[Saved data entries]

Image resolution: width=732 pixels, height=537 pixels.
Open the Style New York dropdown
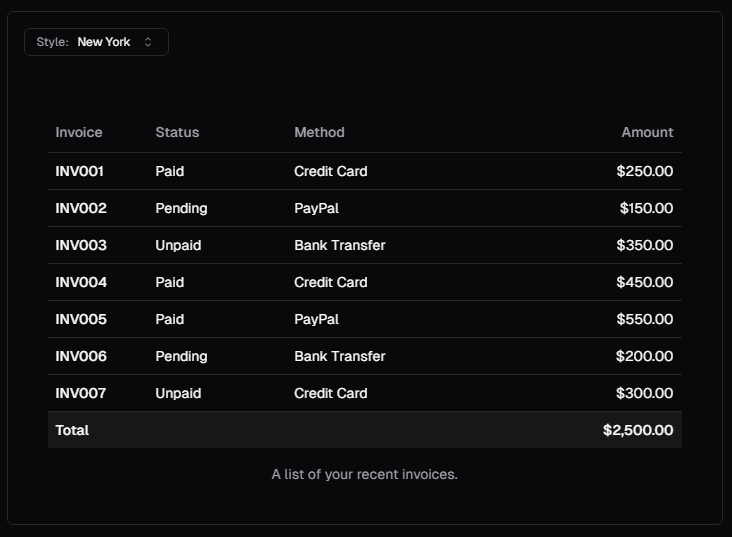click(96, 42)
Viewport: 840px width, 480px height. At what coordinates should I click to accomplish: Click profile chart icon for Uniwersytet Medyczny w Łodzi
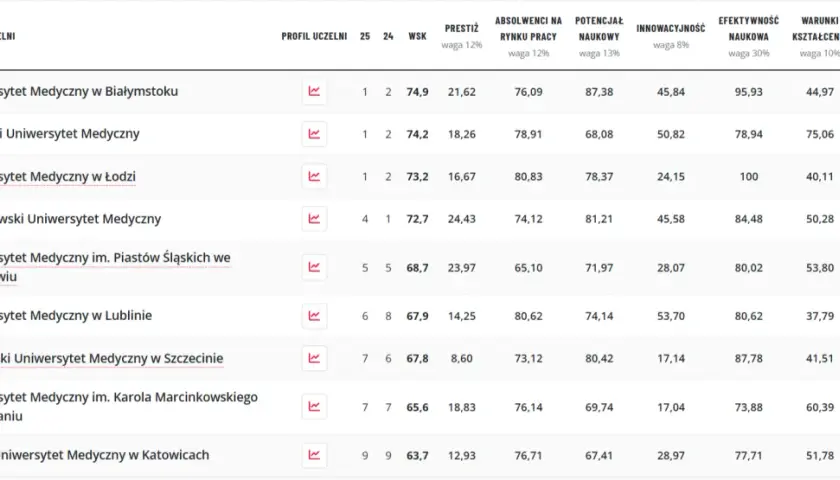314,176
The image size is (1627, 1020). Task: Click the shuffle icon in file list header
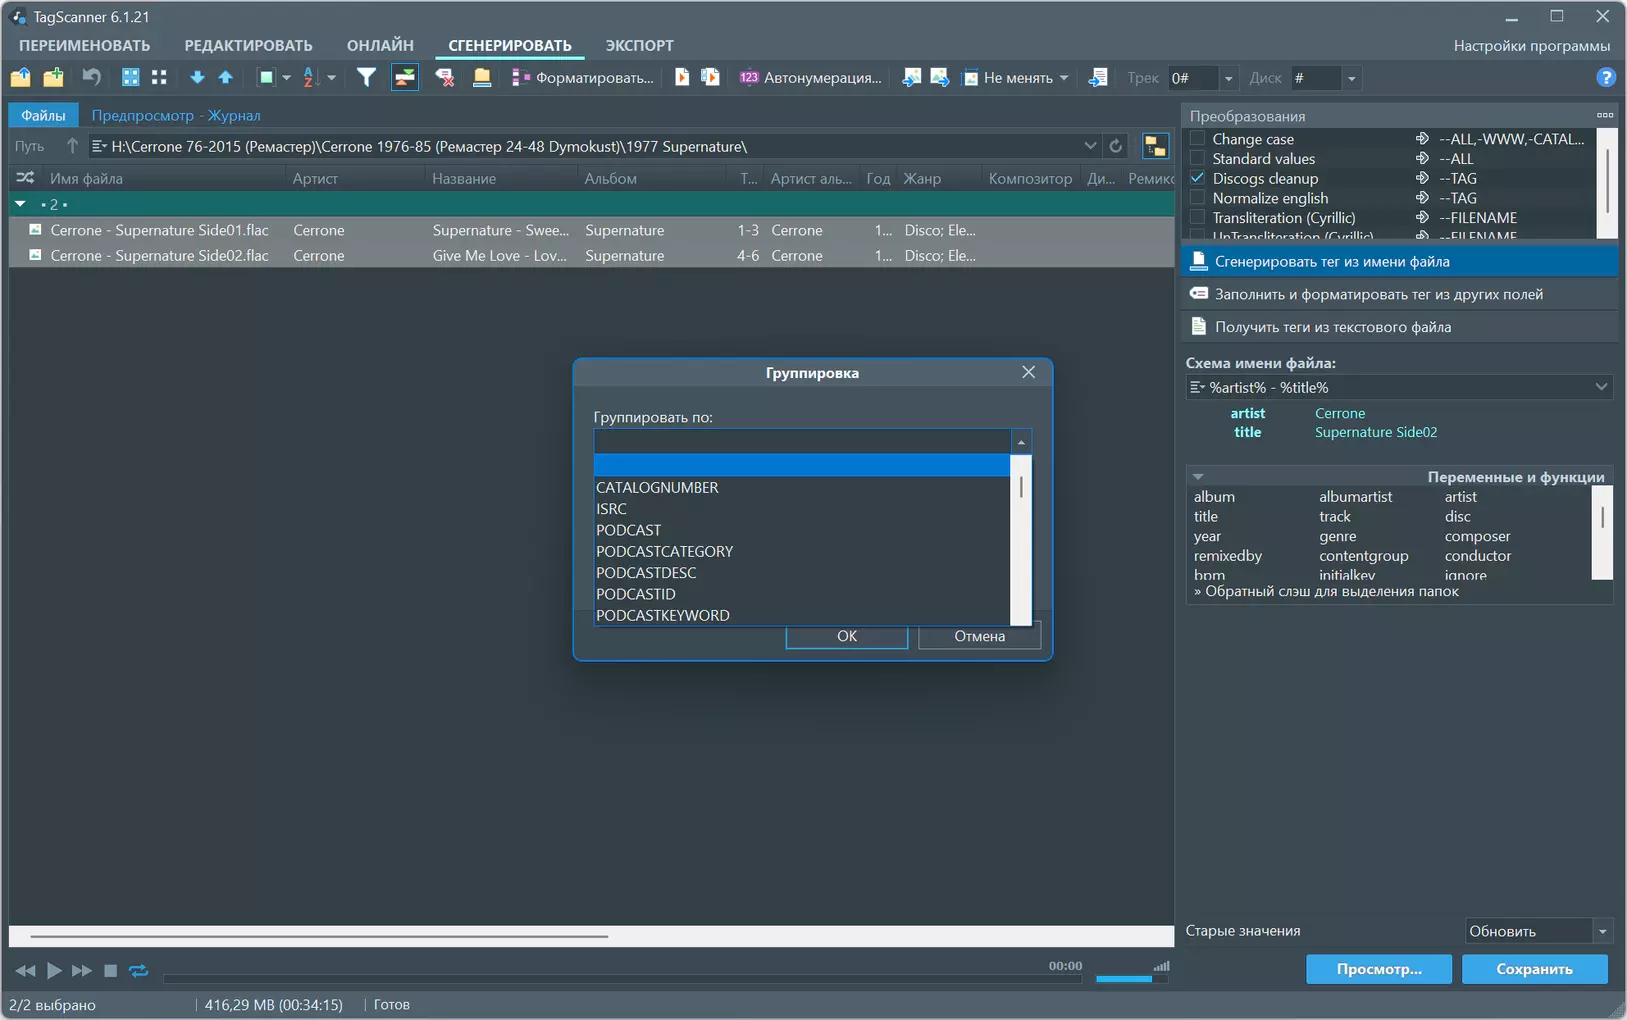pyautogui.click(x=26, y=178)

▶ [TASK OBJECTIVE] Copy all entries exactly; skip pictures.

▶ [TASK RESPONSE]
Image resolution: width=732 pixels, height=537 pixels.
Open the Style New York dropdown
click(96, 42)
Viewport: 840px width, 480px height. At what coordinates should I click to accomplish: Click profile chart icon for Uniwersytet Medyczny w Łodzi
314,176
The image size is (1627, 1020). Task: Click the shuffle icon in file list header
pyautogui.click(x=26, y=178)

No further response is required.